End-to-end automatic speech recognition: Since 2014, there has been much research interest in “end-to-end” ASR. Traditional phonetic-based (i.e., all HMM-based model) approaches required separate components and training for the pronunciation, acoustic, and language model. End-to-end models jointly learn all the components of the speech recognizer. This is valuable since it simplifies the training process and deployment process. The first attempt at end-to-end ASR was with Connectionist Temporal Classification (CTC)-based systems introduced by Alex Graves of Google DeepMind and Navdeep Jaitly of the University of Toronto in 2014. The model consisted of recurrent neural networks and a CTC layer. Jointly, the RNN-CTC model learns the pronunciation and acoustic model together, however, it is incapable of learning the language due to conditional independence assumptions similar to an HMM. Consequently, CTC models can directly learn to map speech acoustics to English characters, but the models make many common spelling mistakes and must rely on a separate language model to clean up the transcripts. A large-scale CNN-RNN-CTC architecture was presented in 2018 by Google DeepMind achieving 6 times better performance than human experts. An alternative approach to CTC-based models is attention-based models. The model named “Listen, Attend and Spell” (LAS), literally “listens” to the acoustic signal, pays “attention” to different parts of the signal, and “spells” out the transcript one character at a time. Unlike CTC-based models, attention-based models do not have conditional-independence assumptions and can learn all the components of a speech recognizer including the pronunciation, acoustic, and language model directly.

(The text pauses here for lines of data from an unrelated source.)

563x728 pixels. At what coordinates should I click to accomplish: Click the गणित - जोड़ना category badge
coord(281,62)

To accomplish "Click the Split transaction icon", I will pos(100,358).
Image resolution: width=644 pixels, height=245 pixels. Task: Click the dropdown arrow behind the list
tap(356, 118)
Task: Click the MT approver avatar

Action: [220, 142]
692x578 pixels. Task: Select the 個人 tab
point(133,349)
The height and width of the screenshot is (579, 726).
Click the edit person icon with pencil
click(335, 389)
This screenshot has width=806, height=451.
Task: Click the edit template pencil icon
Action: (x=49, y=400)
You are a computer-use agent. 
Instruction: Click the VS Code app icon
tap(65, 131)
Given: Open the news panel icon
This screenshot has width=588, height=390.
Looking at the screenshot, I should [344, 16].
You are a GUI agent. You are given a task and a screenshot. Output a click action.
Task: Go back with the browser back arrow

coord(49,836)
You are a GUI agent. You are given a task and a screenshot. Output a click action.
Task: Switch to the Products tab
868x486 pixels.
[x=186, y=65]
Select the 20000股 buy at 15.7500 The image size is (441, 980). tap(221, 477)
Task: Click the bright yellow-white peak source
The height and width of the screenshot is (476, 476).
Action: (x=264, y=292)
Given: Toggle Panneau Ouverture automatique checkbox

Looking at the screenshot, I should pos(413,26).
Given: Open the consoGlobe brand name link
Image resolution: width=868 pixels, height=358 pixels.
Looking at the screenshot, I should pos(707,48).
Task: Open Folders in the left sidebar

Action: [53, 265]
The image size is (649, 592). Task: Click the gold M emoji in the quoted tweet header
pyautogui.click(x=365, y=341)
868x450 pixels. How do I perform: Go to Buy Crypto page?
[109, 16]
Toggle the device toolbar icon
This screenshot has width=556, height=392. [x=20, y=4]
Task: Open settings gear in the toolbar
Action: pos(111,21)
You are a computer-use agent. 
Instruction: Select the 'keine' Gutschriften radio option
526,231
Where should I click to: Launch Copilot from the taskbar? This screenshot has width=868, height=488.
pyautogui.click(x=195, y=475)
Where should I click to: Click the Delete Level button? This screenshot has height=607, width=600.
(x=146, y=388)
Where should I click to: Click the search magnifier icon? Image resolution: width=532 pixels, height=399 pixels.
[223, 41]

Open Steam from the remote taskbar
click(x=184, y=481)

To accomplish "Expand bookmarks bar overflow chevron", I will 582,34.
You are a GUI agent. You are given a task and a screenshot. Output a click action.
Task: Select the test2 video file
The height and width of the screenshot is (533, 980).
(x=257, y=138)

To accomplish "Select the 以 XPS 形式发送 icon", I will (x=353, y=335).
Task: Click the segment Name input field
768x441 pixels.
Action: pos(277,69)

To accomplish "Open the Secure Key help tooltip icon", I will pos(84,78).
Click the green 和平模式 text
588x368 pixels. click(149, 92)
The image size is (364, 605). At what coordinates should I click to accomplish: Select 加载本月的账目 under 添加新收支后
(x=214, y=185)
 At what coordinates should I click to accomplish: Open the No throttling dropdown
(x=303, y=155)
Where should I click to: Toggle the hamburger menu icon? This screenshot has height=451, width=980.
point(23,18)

This means, during deployment, there is no need to carry around a language model making it very practical for applications with limited memory.

Speech Recognition Architecture


Deep Neural Network Architecture for Speech Recognition

Over time, researchers have noticed that each of the traditional components in the above figure could work more effectively if we used neural networks. Instead of the N-gram language models, we can build neural language models and feed them into a speech recognition system to restore things that were produced by a first path speech recognition system. Looking into the pronunciation models, we can figure out how to do pronunciation for a new sequence of characters that we’ve never seen before using a neural network. For acoustic models, we can build deep neural networks (such as LSTM or transformer based models) to get much better classification accuracy scores of the features for the current frame. Even the speech pre-processing steps were found to be replaceable with convolutional neural networks on raw speech signals.

These so-called end-to-end models encompass more and more components in the pipeline discussed above. The 2 most popular ones are (1) Connectionist Temporal Classification (CTC), which is in wide usage these days at Baidu and Google, but it requires a lot of training; and (2) Sequence-To-Sequence (Seq-2-Seq), which doesn’t require manual customization.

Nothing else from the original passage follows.